(Roughly) Daily

Posts Tagged ‘Elements

“Taxonomy is described sometimes as a science and sometimes as an art, but really it’s a battleground”*…

The periodic table of elements, in the form introduced by Dmitri Mendeleev, is something that many of us take for granted. But as Philip Ball explains, there are a number of different visualizations making claims for our attention…

The Periodic Table was conceived as a scheme for bringing order to the elements. When there were deemed to be only four of these—the earth, air, fire, and water of the Greek philosopher Empedocles (it was just one of the elemental systems proposed in ancient times, but enjoyed the weighty advocacy of Plato and Aristotle)—things seemed simple enough. But during the Renaissance, natural philosophers were increasingly forced to accept that the metals then known—copper, iron, lead, tin, mercury, silver and gold—were not as interconvertible as the alchemists believed, but seemed to have an elemental primacy about them, too. More and more of these became recognized—zinc, bismuth, cobalt, and others—along with other new elements such as sulfur, phosphorus, carbon, and, in the late eighteenth century, gaseous elements like nitrogen, hydrogen and oxygen. When the French chemist Antoine Lavoisier (who named those latter two) drew up a list of known elements for his seminal textbook Traité élémentaire de chemie in 1789, he counted 33—including light and heat, which he called caloric.

The list didn’t seem to be arbitrary though. In the early nineteenth century, several scientists noted that some elements seemed to come in families, resembling one another in the kinds of reactions they engaged in and the compounds they formed. Some claimed to see triads: the halogens chlorine, bromine and iodine for example, or the reactive metals sodium, potassium (both discovered by English chemist Humphry Davy in 1807) and lithium (identified in 1817). Was there a hidden pattern to the elements?

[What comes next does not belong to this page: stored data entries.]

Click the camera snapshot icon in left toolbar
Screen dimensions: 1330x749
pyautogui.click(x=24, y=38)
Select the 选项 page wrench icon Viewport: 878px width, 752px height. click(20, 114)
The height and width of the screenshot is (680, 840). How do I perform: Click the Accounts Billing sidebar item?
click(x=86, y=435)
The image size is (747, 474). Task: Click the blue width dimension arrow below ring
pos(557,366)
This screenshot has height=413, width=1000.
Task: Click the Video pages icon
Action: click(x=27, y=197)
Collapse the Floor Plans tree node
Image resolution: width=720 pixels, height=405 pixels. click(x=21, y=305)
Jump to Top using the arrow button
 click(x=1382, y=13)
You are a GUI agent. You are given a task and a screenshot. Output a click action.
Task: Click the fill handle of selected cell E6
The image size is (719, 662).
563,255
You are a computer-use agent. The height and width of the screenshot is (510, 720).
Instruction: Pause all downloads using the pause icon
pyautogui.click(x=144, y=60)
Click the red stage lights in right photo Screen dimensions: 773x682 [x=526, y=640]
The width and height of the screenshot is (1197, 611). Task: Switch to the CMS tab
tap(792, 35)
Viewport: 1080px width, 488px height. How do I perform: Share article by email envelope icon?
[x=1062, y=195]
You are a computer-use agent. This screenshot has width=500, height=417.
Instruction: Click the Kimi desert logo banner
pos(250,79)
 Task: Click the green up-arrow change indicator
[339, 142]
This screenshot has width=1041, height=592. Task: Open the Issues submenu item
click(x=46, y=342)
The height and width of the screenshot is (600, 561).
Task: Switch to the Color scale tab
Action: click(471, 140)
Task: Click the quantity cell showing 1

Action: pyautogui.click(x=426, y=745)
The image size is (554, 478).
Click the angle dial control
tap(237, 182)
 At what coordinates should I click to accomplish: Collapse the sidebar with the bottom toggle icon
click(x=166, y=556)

The Russian chemist Dmitri Mendeleev, working at Saint Petersburg University, is usually credited with discovering that pattern. A Siberian by birth, with Rasputin-like dishevelled hair and an irascible manner, he published his first Periodic Table in 1869. It is “periodic” because, if you list the elements in order of their mass, certain chemical properties seem to recur periodically along the list. The table is produced by folding that linear list so that elements with shared properties sit in vertical columns (although Mendeleev’s first table had them instead in rows, effectively turning today’s table on its side)…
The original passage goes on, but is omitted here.